U.S. v. Kennedy, 75-3334

Citation548 F.2d 608
Decision Date14 March 1977
Docket NumberNo. 75-3334,75-3334
PartiesUNITED STATES of America, Plaintiff-Appellee, v. Z. T. KENNEDY, Defendant-Appellant.
CourtUnited States Courts of Appeals. United States Court of Appeals (5th Circuit)

Clarence F. Seeliger (Court appointed), Decatur, Ga., for defendant-appellant.

John W. Stokes, U. S. Atty., Dorothy T. Beasley, Asst. U. S. Atty., Atlanta, Ga., for plaintiff-appellee.

Appeal from the United States District Court for the Northern District of Georgia.

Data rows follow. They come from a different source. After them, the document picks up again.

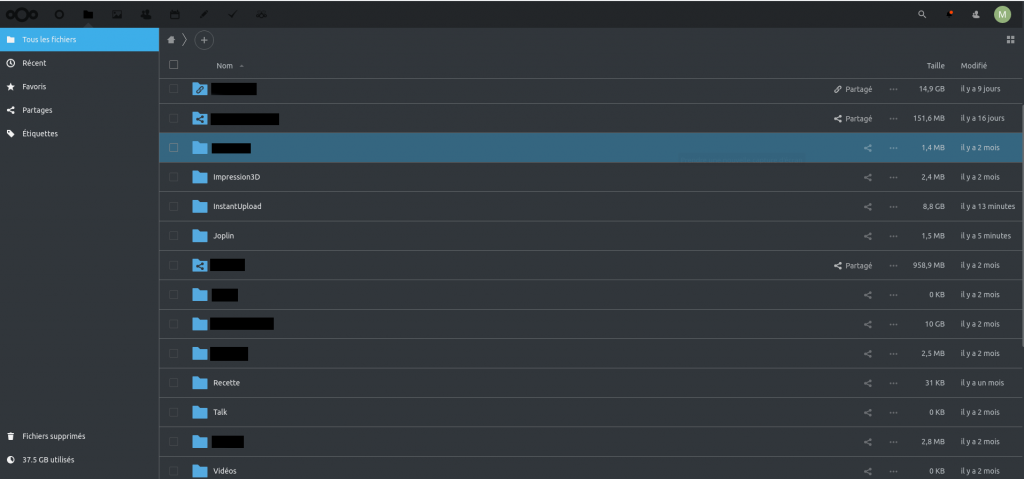The width and height of the screenshot is (1024, 479).
Task: Click share icon for Recette folder
Action: (868, 383)

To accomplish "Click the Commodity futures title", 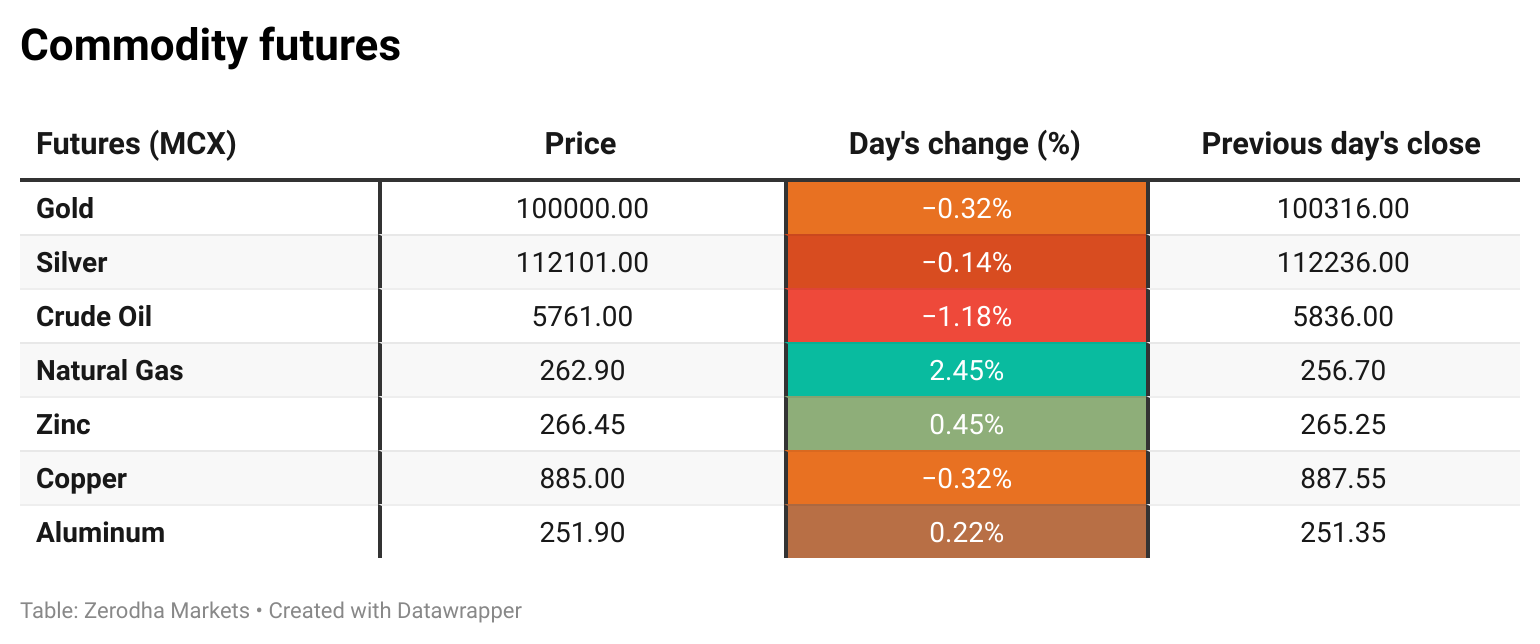I will tap(210, 45).
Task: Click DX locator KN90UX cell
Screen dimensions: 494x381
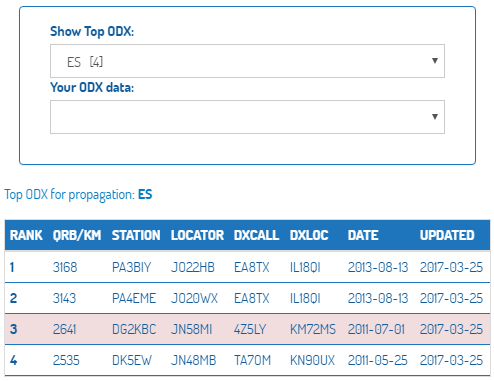Action: 312,360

Before GOLDBERG, SIMPSON and GEE, Circuit Judges.

GOLDBERG, Circuit Judge:

In a July 1975 trial in the United States District Court for the Northern District of Georgia, a jury determined that appellant Z. T. Kennedy was guilty of robbery of a federally insured bank by force, violence, and intimidation, in violation of 18 U.S.C. § 2113(a). The only serious question presented by this appeal concerns the presence of three volunteers on that jury.

We conclude that the emergency use of volunteer jurors selected from those citizens who have just finished a term of jury service violated both the letter and spirit of the Jury Selection and Service Act of 1968, 28 U.S.C. §§ 1861-1869 (hereinafter the Act), and its requirement of random selection from eligible members of the community. We condemn the practice, note its apparent demise, and put all districts under our jurisdiction on notice that its resurrection shall not be brooked.

We also conclude, however, that this appellant cannot avail himself of this substantial failure to comply with the Act. He inexcusably failed to meet the strict formal prerequisites that Congress established as the exclusive means for challenging juries selected in violation of the Act. Moreover, while the use of volunteers violated the strict statutory requirement of random selection, it did not deprive appellant of his constitutional right to a jury drawn from a fair cross section of the community.

Because appellant is foreclosed from asserting the violation of the statutory jury selection procedure and because the jury selection method employed visited no constitutional harm on him, the judgment of conviction is affirmed.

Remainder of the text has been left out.